Scan the entries for the word "Given" and report how many lines contain it, as a number with no other words.

Data for this exercise Block Start

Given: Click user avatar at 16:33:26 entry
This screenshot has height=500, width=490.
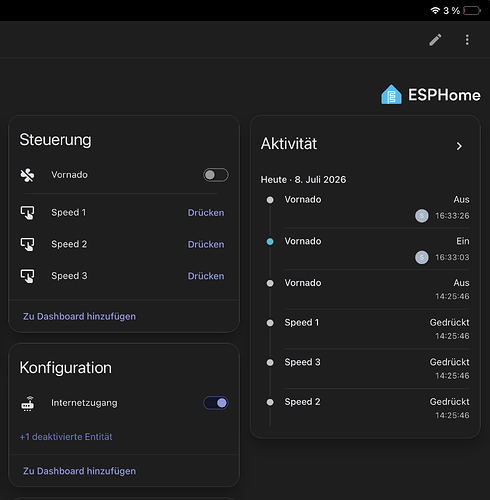Looking at the screenshot, I should click(422, 216).

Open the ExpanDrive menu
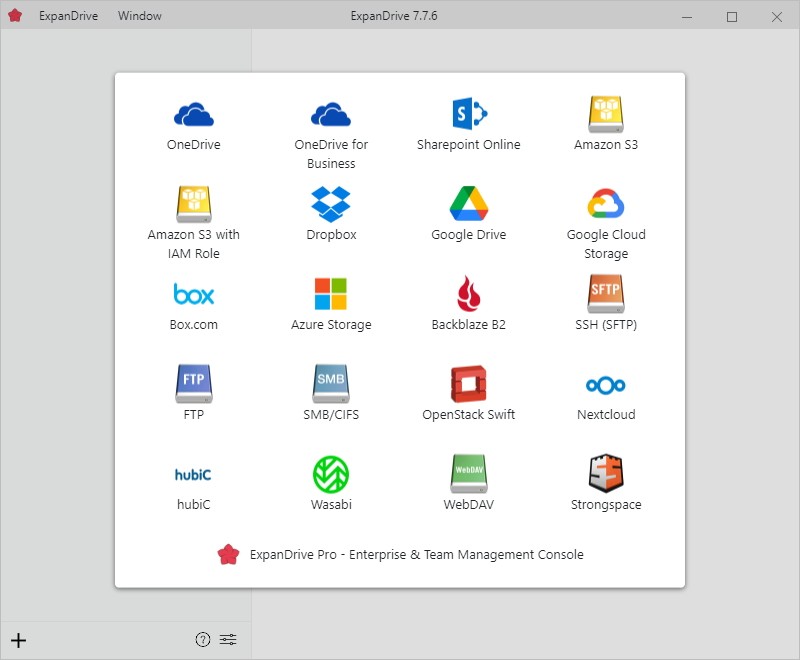68,16
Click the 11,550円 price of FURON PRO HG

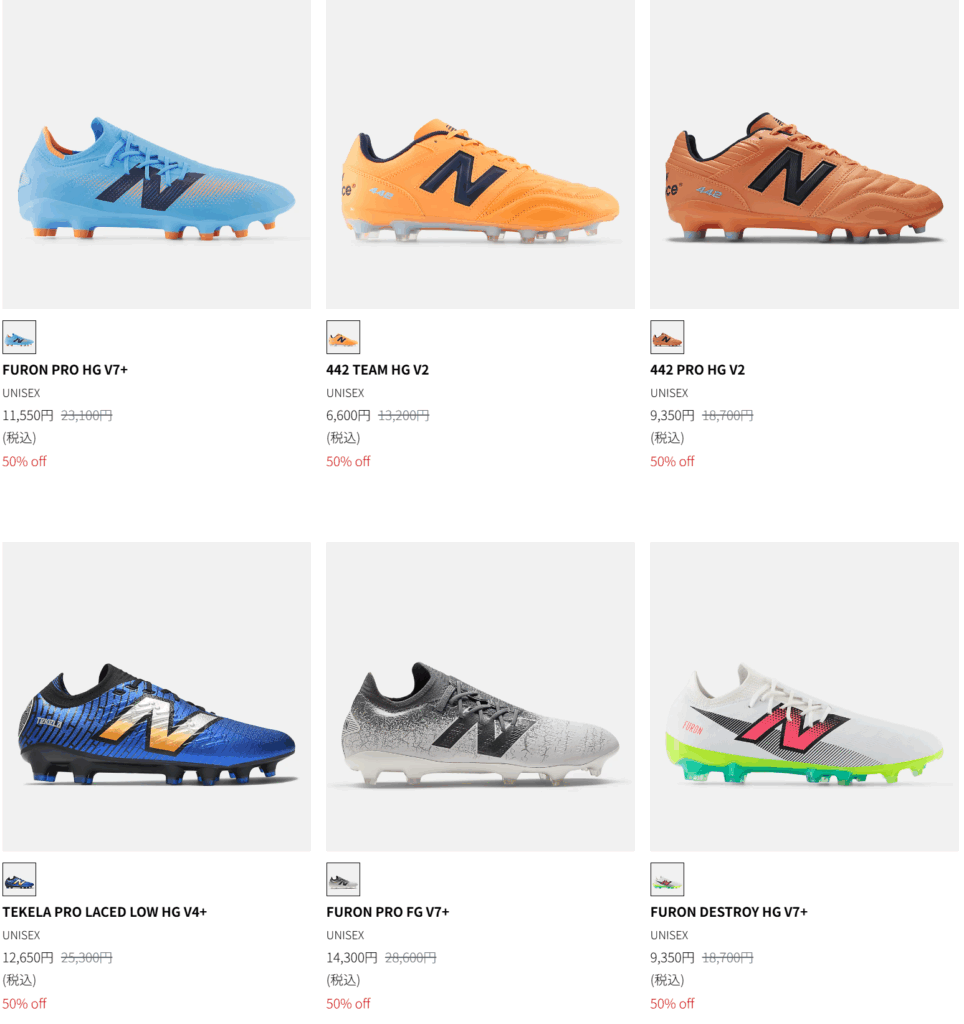(28, 415)
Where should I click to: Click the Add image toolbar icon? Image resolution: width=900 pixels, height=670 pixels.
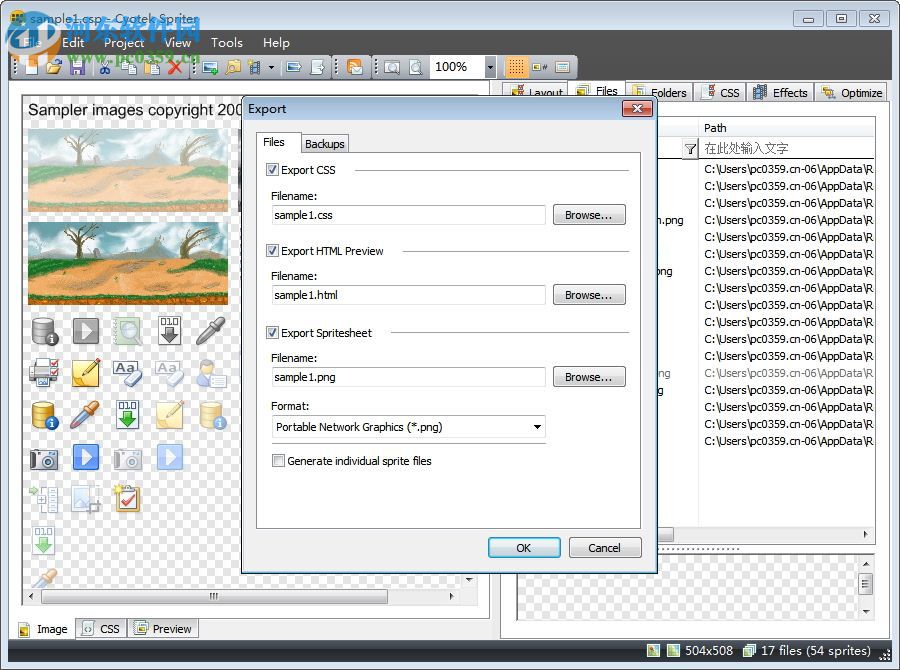[210, 67]
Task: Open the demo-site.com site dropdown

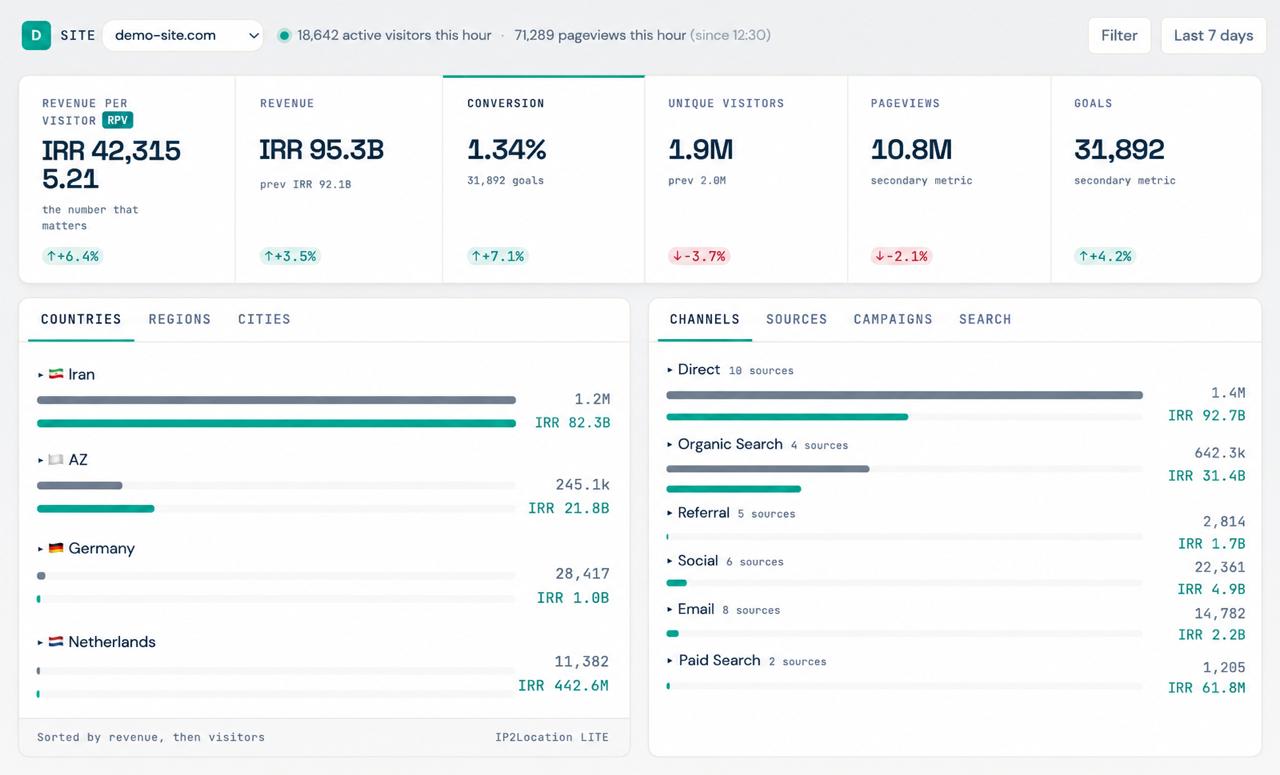Action: (x=183, y=35)
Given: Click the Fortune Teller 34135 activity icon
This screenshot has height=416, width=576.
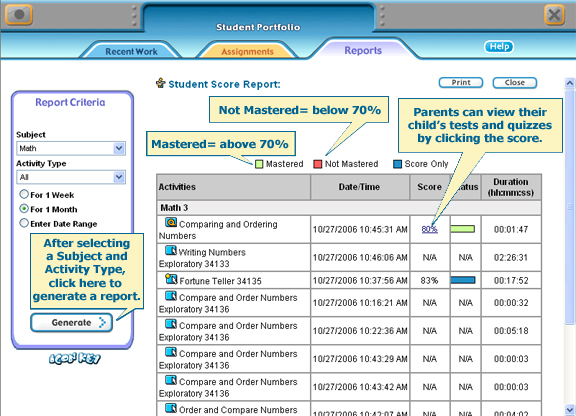Looking at the screenshot, I should pos(171,279).
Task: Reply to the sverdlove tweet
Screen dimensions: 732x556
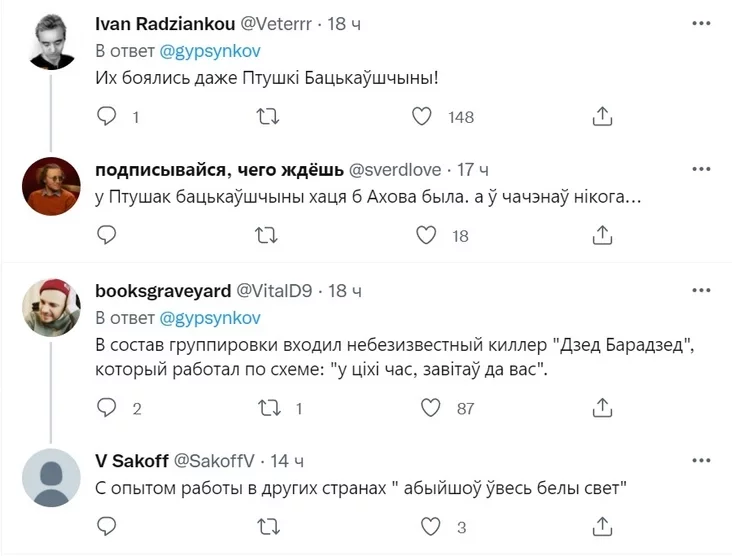Action: pos(107,236)
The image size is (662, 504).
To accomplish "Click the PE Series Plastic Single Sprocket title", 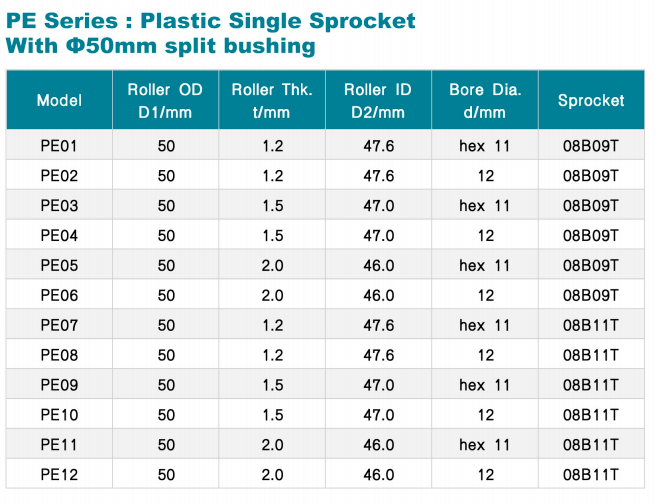I will click(210, 21).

Data for this exercise Block End

Answer box. 2